§ 課題 1
本文によると、筆者はお茶の葉を毎年どこから取っているか。
§ 課題 2
次の (a)〜(c) が本文の内容と合っているかを判定してください。それぞれ「はい」か「いいえ」で答え、判断の根拠となる本文の語句をそのまま引用してください。
(a) 「北の勝」の湧水は一年中いつでも飲める。
(b) コープサッポロの新茶を入れるときは水道の水を使う。
(c) お風呂や洗濯には家の裏にある井戸水を使っていた。
§ 課題 3
本文の「その水でお茶を入れて飲む、こ」から「お茶も珈琲も水がよいと素材の持つうまみを存分に引き出してくれる。」までを、一字も変えずに抜き出してください。

§ 本文
****************

金刀比羅神社のお祭りのときに、「北の勝」ではパイプを引いて蛇口をつけて酒造りに使っている湧水をふるまう。10日にそこから300ccほどいただいてきた。
  その水でお茶を入れて飲む、これが実においしいのだ。年に一度しか飲めないからなおさらだ。今年も貴重なお水を沸かしてお茶を入れていただいた。

  お茶の葉は毎年、東京高幡不動駅前の金子園から新茶をとっている。以前は板橋区志村坂下駅前の君野園というお茶屋さんに新茶の予約注文をしていた。新茶は味わいが違う、味の劣化が少ないように冷蔵庫に入れて保管して使っている。最近はおつきあいからコープサッポロの新茶も注文して飲むが、水道の水は使わずに2Lサイズのペットボトルの天然水を使う。水道の水を使うとおいしくないから。
  お茶も珈琲も水がよいと素材の持つうまみを存分に引き出してくれる。

  根室には「北の勝」のほかに昔「色媛」という銘柄の酒があった。わたしが小学生のころはまだあった。カネマンと呼んでいたような気がする。兼古酒造だったかな、あった場所はヒシサン。成央小学校のあたりから湧水を引いて仕込み水として使っていた。一坪ほどもある木桶に滾々(こんこん)と水が流れていた。水源から1km以上の距離を一般道を乗り越えて水が引けたのだから、政治力も大きかったに違いない。今では不可能である。
  交差点の角地に水栓がもうけられていて、近所に鍵(金属のハンドル)が配れており、湧水を利用できた。天秤棒にバケツを二つぶら下げてバランスを取りながら家まで運んだ。天秤棒がしなるので慣れないとバケツの水が2割がたこぼれてしまうからコツがいる。お風呂や洗濯に使う水は家の裏にある井戸水だった。水道が家に引かれてからも近所のおばあさんはバケツに1/4ほどカネマンの水を汲んできて、鉄瓶で湯を沸かし、お茶を楽しんでいた。水道が整備されたのは根室町から根室市なった昭和32年ころ。カルキ臭いのと鉄管の臭いが混ざって慣れるのにしばらくかかった。大きな甕で水道水を受けてカルキ臭さを抜いて使っていた。良い水は匂いや味の感覚を鋭敏にする。

****************

§ 提供項目
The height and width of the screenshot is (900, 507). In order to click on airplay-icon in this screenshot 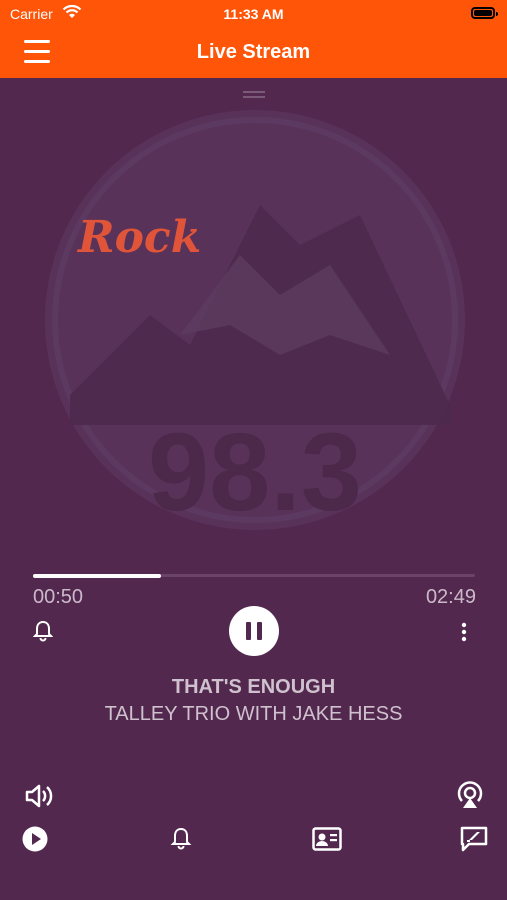, I will do `click(470, 795)`.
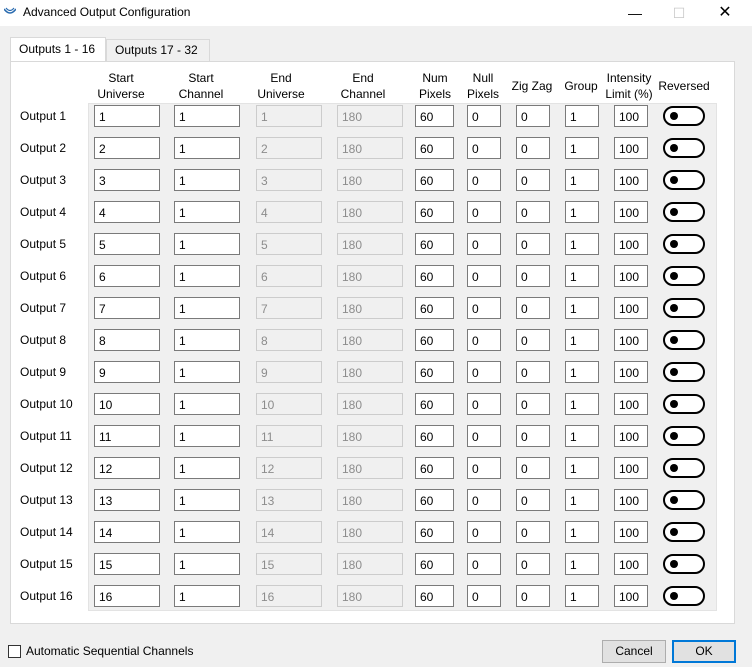  I want to click on start-universe-field: 4, so click(127, 212).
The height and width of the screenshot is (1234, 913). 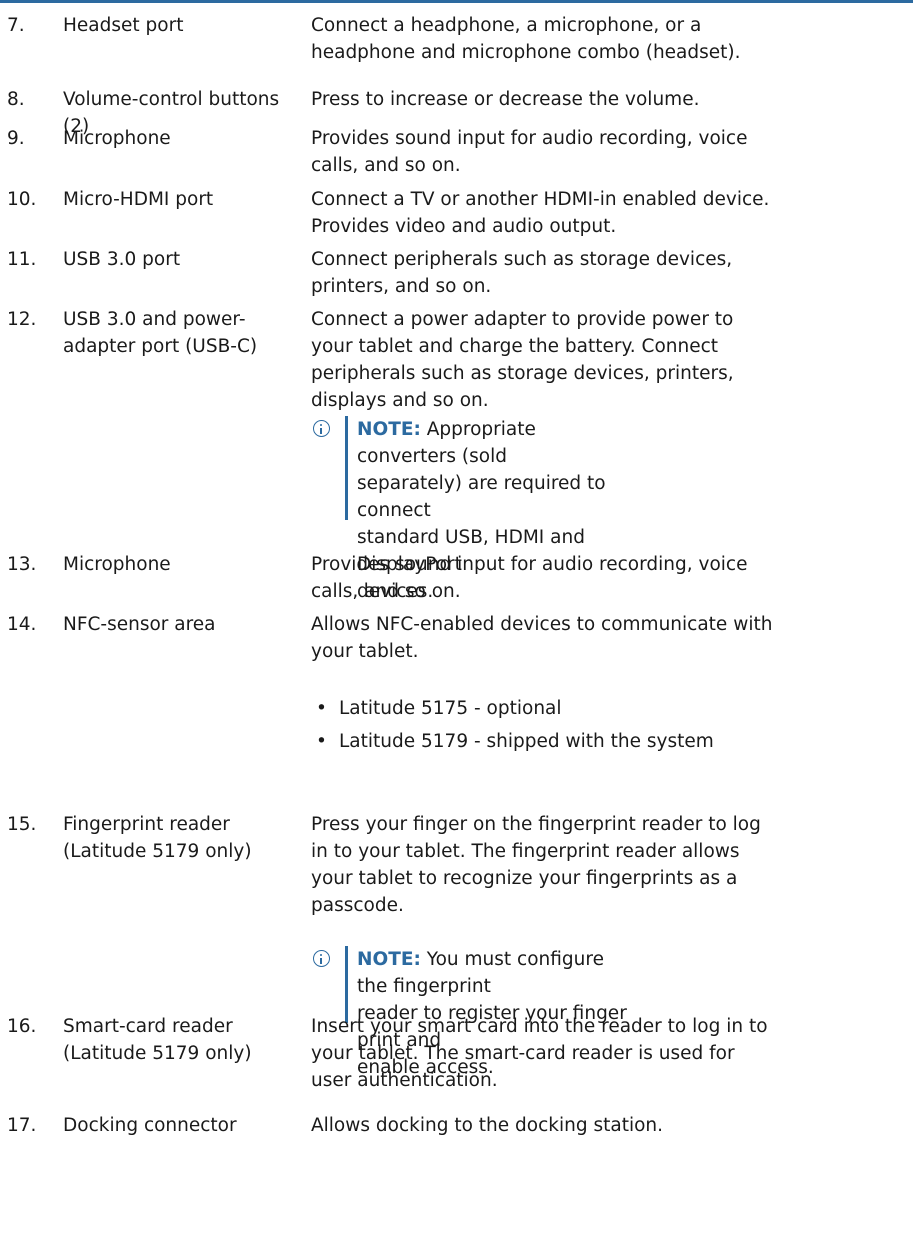 What do you see at coordinates (526, 742) in the screenshot?
I see `bullet-text: Latitude 5179 - shipped with the system` at bounding box center [526, 742].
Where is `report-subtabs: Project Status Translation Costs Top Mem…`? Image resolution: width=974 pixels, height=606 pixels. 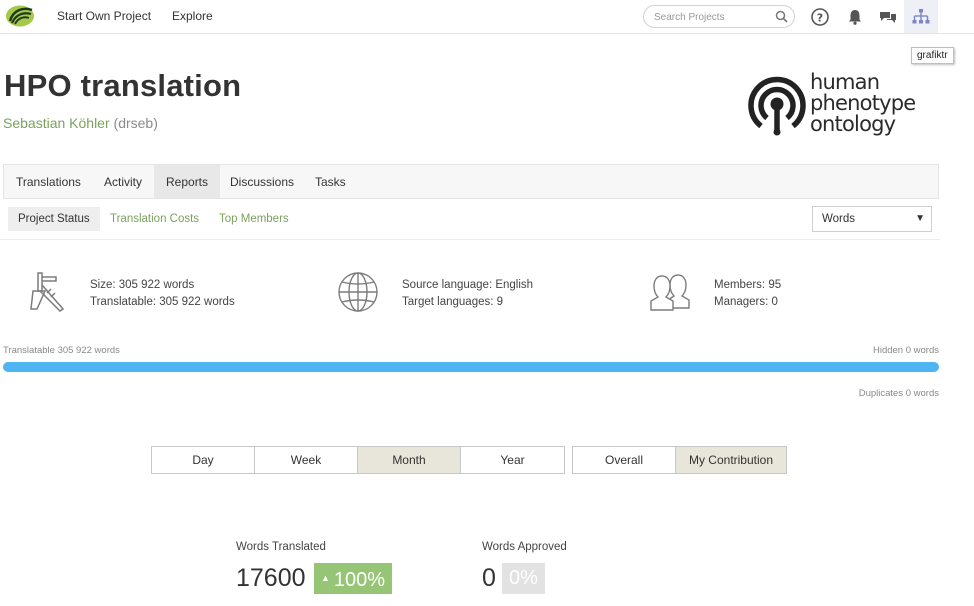 report-subtabs: Project Status Translation Costs Top Mem… is located at coordinates (470, 220).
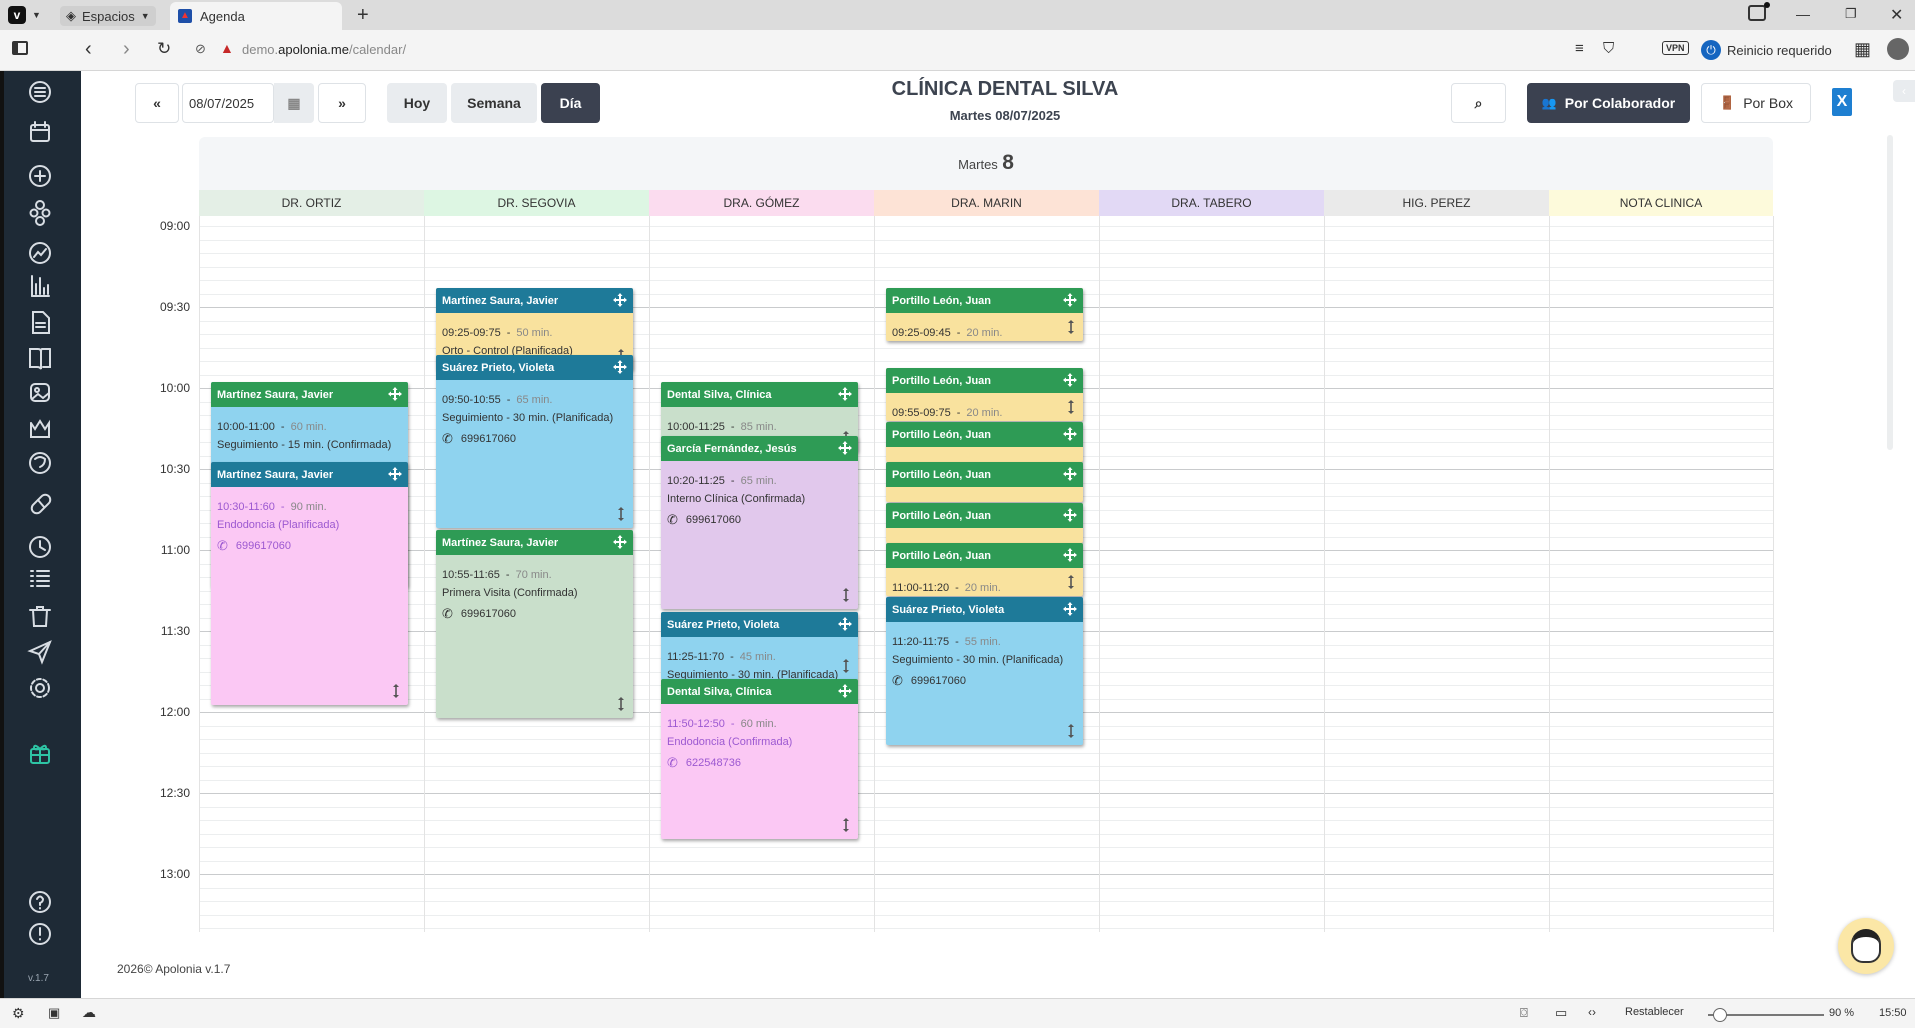  Describe the element at coordinates (40, 176) in the screenshot. I see `add-circle-icon` at that location.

****************

§ 解答欄 1
東京高幡不動駅前の金子園から新茶を取っている。

§ 解答欄 2
(a) いいえ。「年に一度しか飲めないからなおさらだ」
(b) いいえ。「水道の水は使わずに2Lサイズのペットボトルの天然水を使う」
(c) はい。「お風呂や洗濯に使う水は家の裏にある井戸水だった」

§ 解答欄 3
その水でお茶を入れて飲む、これが実においしいのだ。年に一度しか飲めないからなおさらだ。今年も貴重なお水を沸かしてお茶を入れていただいた。

  お茶の葉は毎年、東京高幡不動駅前の金子園から新茶をとっている。以前は板橋区志村坂下駅前の君野園というお茶屋さんに新茶の予約注文をしていた。新茶は味わいが違う、味の劣化が少ないように冷蔵庫に入れて保管して使っている。最近はおつきあいからコープサッポロの新茶も注文して飲むが、水道の水は使わずに2Lサイズのペットボトルの天然水を使う。水道の水を使うとおいしくないから。
  お茶も珈琲も水がよいと素材の持つうまみを存分に引き出してくれる。